Dusk handed him a towel, along with a softly reassuring, "You're not melting, Sketch."

"See, I know that, but at the same time I really, really don't."

"I'm not having any problems," Shadow yawned.

"That's nice," Sketch said. "Where's everyone else? And make the answer really unnecessarily lengthy, I need a distraction please."

"Last time I saw the Four, they were over there-ish... I think," Steam said, waving a hand in a vaguely left-ish direction. "I haven't actually seen Speck since the storm kicked up. I assumed that meant that he shrunk down and tried his usual tactics, but given all the wind and stuff I'm a bit worried about him now..."

"Don't be, I've got him," Dusk informed them all, and produced the diminutive Speck from one of his pockets. The tiny Link waved at them all and shouted, "I'm okay!"

"But if anyone sees his jar, please grab it. He says it rolled away after he used it and he lost it when a tornado came through."

Everyone winced.

"That doesn't really bode well, nowk-oyu?" Lore said. "I mean, jars are pretty breakable, and if there was a tornado..."
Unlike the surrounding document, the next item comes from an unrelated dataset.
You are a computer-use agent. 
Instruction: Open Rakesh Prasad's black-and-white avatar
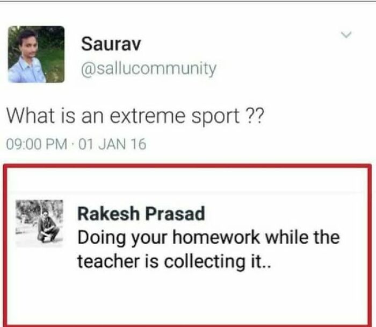[x=39, y=223]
"We'll deal with that when we can," Dusk told him. "But in the meantime, has anyone seen Realm?"

Silence.

"Dear goddesses, we're never going to find him," Steam said, horrified.

"Find who?" Realm asked, suddenly popping in where he most certainly wasn't a few seconds ago and scaring half the group quite effectively.

"We thought you'd be halfway across the continent by now!" Steam gasped, once he'd processed Realm's appearance.

"So did I," Realm agreed. "Which I why I didn't move a single inch once I realized I couldn't see the ground. Given how lost I tend to get when I can see where I'm going, I figured it would be even worse if I couldn't."

Gen clasped Realm's shoulder and looked him in the eye. "Thank you," he said, fervently.

Realm shrugged, clearly feeling awkward with the genuine emotion Gen was displaying. To distract everyone, he pointed over Gen's shoulder and said, "Hey, I think I see the Four."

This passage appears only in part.